My first Quebecois session: Incroyable!

Tonight, O Internets, I participated in my very first “Chanson et langue” group and Quebecois session at the home of La Famille Léger. And I am here to tell you that that was unmitigated, 100%, home-grown organic AWESOME!

(This post is long, so clickie on the cut link for the evening’s adventures!) (And I need, NEED I TELL YOU, a suitable podorythmie icon now for Quebecois music posts, at least the mirrored ones y’all on Dreamwidth and LJ are seeing. It needs to say My Fandom Wears the Smiling Boots on it.
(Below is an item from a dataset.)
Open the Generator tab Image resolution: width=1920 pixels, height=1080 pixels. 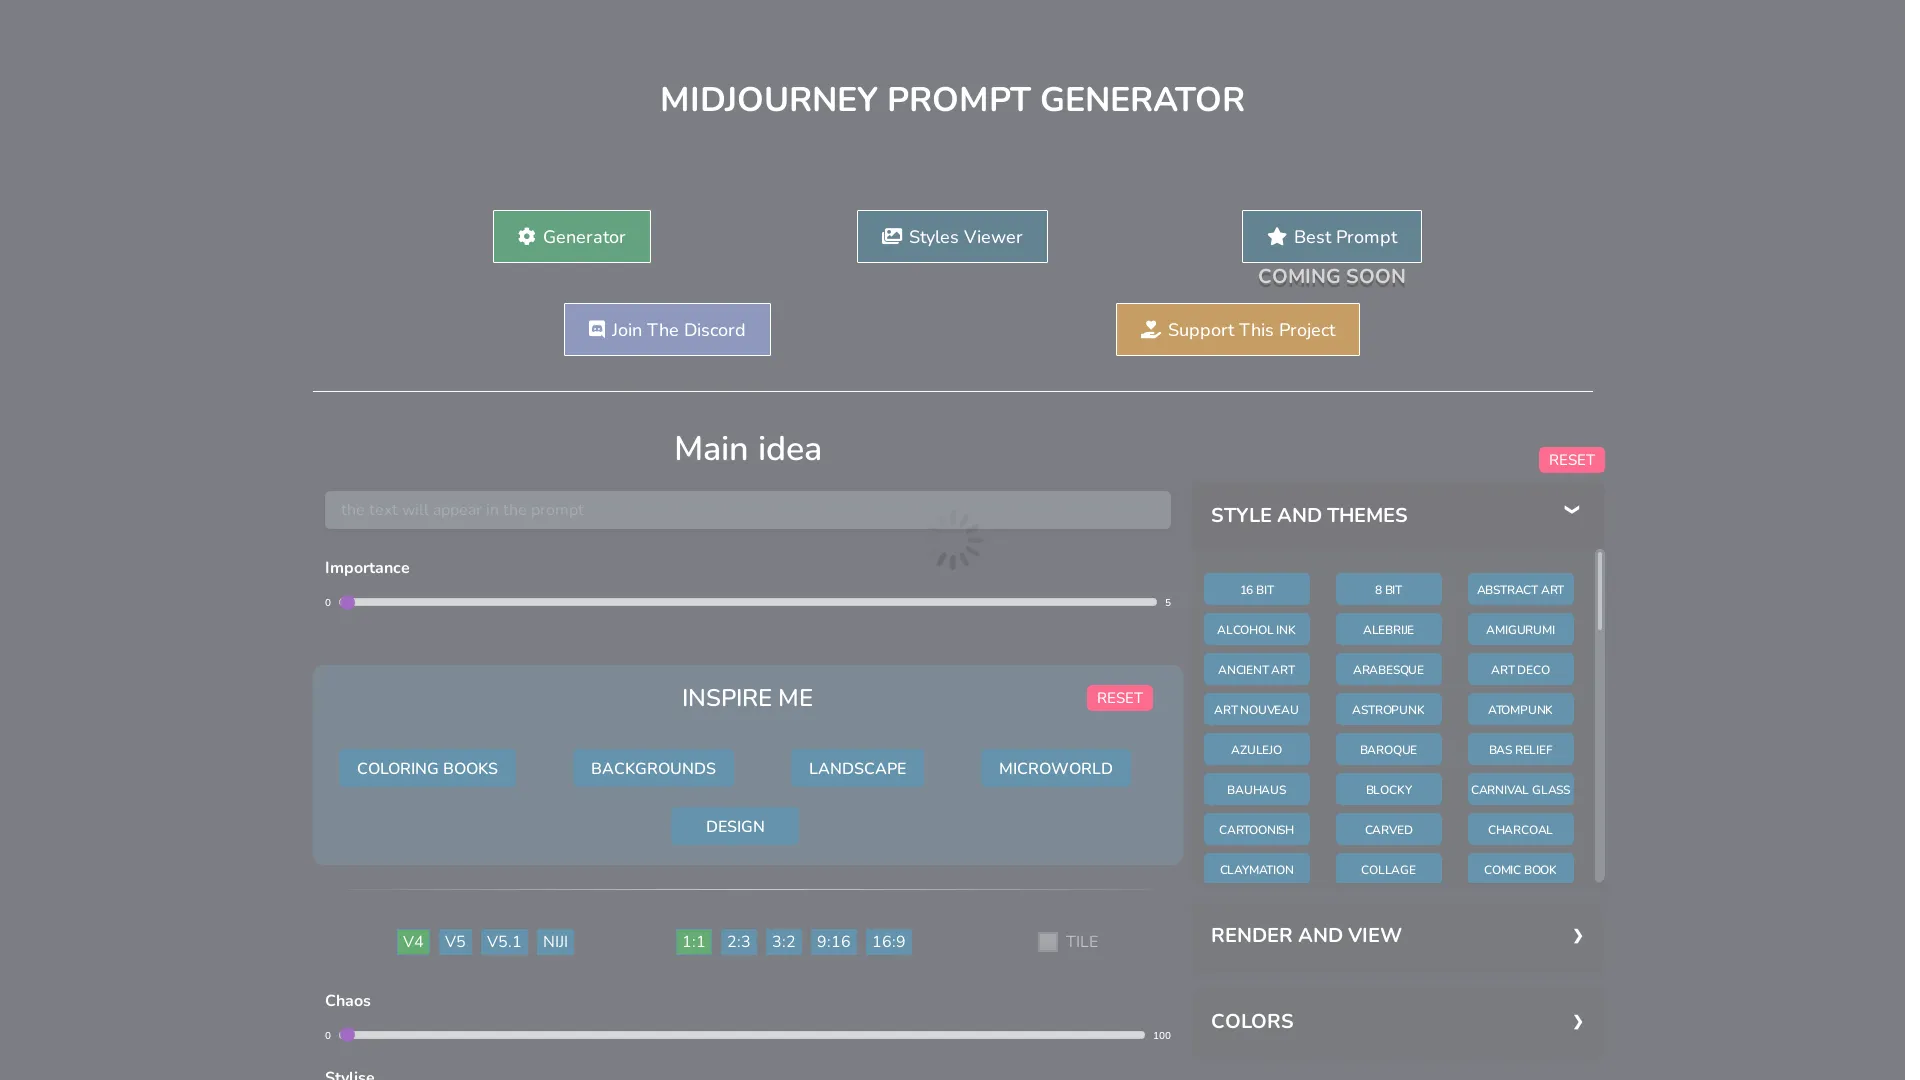[x=571, y=236]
I need this icon like the BURNING OF A THOUSAND FIERY SUNS! Until I have it, I will have to make do with hugely grinning Elvis!)

Part one of the evening’s great fun was the song and language group. Led by Dejah Léger, we worked on translating and then singing the lyrics to the Le Vent du Nord song C’est une jeune mariée. If you just listen to this song without knowing French, it sounds very light and jaunty. Nicolas Boulerice sings it on the high end of his range, and the other Le Vent boys are backing him up with sweet-sounding harmonies, so melody-wise it’s this lovely perky thing that you imagine singing in the summertime at a dance.

And then you translate the lyrics and learn that it’s actually about a housewife who apparently has quite a few issues with her housework, since she winds up milking the chicken instead of the cow, and trust me when I say you do not want to know where she was churning the butter. Let’s just say the cat has significant cause to be cranky at this housewife. Muahaha.

It helped our group a great deal that the lyrics had been transcribed for us, not only the actual readable words–but also a phonetic rendering to give us all a decent idea of how to actually pronounce those words. We discussed the differences in vowel sounds (and especially how it’s important for Americans trying to sing these songs to pay attention to ‘le’ versus ‘la’, to which I will also add that you really need to pay attention to the difference between ‘la’ and ‘là’ as well), and how eliding works.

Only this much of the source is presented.